══ Text for analysis

GitHub - JDRV-space/ampay-backend: Political transparency engine: compare party promises vs congressional votes (Peru 2026)

Live App - Platform Features - AMPAYs Found - Data Pipeline - Key Algorithms (11) - Methodology (20 docs) - Documentation - License

AMPAY: Porque las promesas se cumplen o se AMPAYan.

What is AMPAY?

AMPAY is a political transparency platform for Peru's 2026 elections. It combines a political quiz that matches voters to parties, a promise audit system that tracks whether parties kept their 2021 commitments, and an AMPAY detection engine that finds verifiable contradictions where parties voted against their own campaign promises.

Live at ampayperu.com

This repository contains the data pipeline, analysis engine, LLM prompts, output datasets, and 48 methodology documents that power the platform. The frontend consumes JSON outputs from data/02_output/.

Platform Features

Political Quiz

/quiz · 15 policy questions · 9 parties · Manhattan distance scoring

Users answer 15 policy statements (agree/neutral/disagree) covering taxation, security, labor, energy, social issues, healthcare, and governance. Two calibration questions position the user on economic (left-center-right) and social (conservative-moderate-progressive) axes. Results show percentage compatibility with all 9 parties, split into "within your profile" and full ranking.

Validated: 2 million Monte Carlo simulations (seed=42). 100% believer precision: users who answer exactly like a party always get that party as #1.

AMPAY Contradictions

/ampays · 6 confirmed cases · Evidence-backed

Each AMPAY displays the original promise (with JNE PDF page citation), the related congressional votes, the party's actual voting position, and a reasoning chain explaining the contradiction. Confidence levels (HIGH/MEDIUM) based on number of laws and semantic connection strength.

Party Profiles

/partidos/[slug] · 9 parties · Promise fulfillment tracking

Detailed profiles for each party showing ideological positioning, 2026 presidential candidate, congressional seat count, policy positions across 15 categories (+1/0/-1 coding), and promise fulfillment rates (kept/broken/partial/no data).

Voting Records by Topic

/por-tema/[category] · 2,226 votes · 15 categories

Browse all congressional votes (2021-2024) filtered by policy topic. For each vote: date, result (approved/rejected), and a party-by-party breakdown showing who voted yes, no, abstained, or was absent. Filters for vote type (substantive/declarative/procedural) and year.

Promise Audit

/auditoria · 345 promises · 9 parties · 2021 vs actual voting

Side-by-side comparison of what parties promised in their 2021 JNE-registered campaign platforms versus how they actually voted in Congress over 3 years. Links promises to specific laws and votes.

Statistics Dashboard

/stats · Voting patterns · Sparklines · Cohesion indices

Aggregated charts showing party voting patterns by category, monthly trends (36 months of sparkline data), vote categorization distribution, AMPAY frequency by party, and party cohesion indices (0.71-0.94 range).

════

Tasks to carry out:
1 - Translate this sentence from the AMPAY platform description into Spanish: "AMPAY is a political transparency platform for Peru's 2026 elections."
2 - Carry on the AMPAY platform description past its final sentence, the one on party cohesion indices.

══ Collected material

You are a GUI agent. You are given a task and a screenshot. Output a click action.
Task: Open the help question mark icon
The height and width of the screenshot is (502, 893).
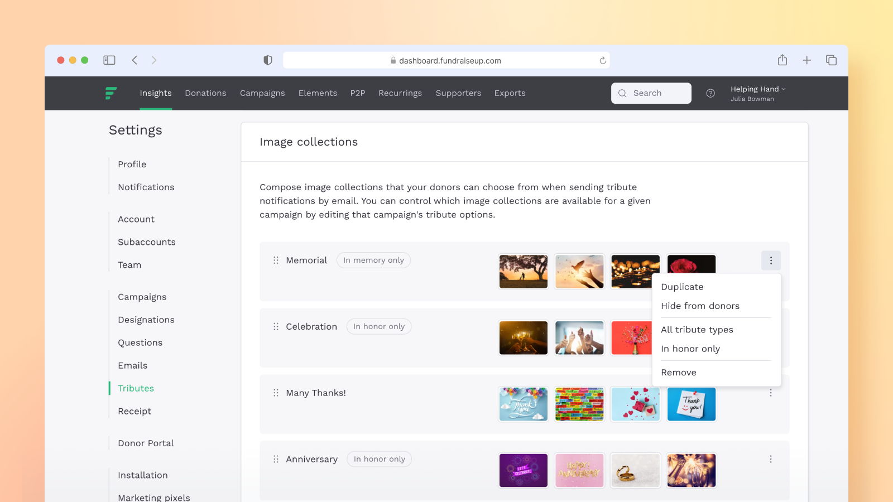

════

Responses:
1 - AMPAY es una plataforma de transparencia política para las elecciones de 2026 en el Perú.

2 -
2026 Proposals

/propuestas-2026 · 9 parties · JNE-registered platforms

All parties' 2026 campaign promises extracted from official JNE platform documents, organized by policy category.

Data Download

/descargar · JSON + CSV · Open data

Download all datasets: quiz statements with party positions, classified congressional votes, AMPAY contradictions, party patterns, and per-party analysis reports.

AMPAYs Found: 6

Party	AMPAYs	Categories
Renovacion Popular	2	Fiscal, Economia
Fuerza Popular	1	Fiscal
Peru Libre	1	Fiscal
Somos Peru	1	Fiscal
Juntos por el Peru	1	Justicia
Alianza para el Progreso	0	-
Avanza Pais	0	-
Podemos Peru	0	-
Partido Morado	0	-

Data coverage: 2021-07-26 to 2024-07-26 (~60% of term). See DATA_DISCLAIMER.md.

Data Pipeline

Phase 1.1            Phase 1.2              Phase 1.3               Phase 1.4
PDF Download    →   Promise Extraction  →   Vote Classification  →   AMPAY Detection
(JNE website)       (Claude API)            (Gemini API)             (Claude API)
     ↓                    ↓                       ↓                       ↓
 18 PDFs →          promises/*.json         votes_categorized.json   ampays.json
 text/*.txt                                                               ↓
                                                              Cross-Validation
                                                           (23 candidates → 6)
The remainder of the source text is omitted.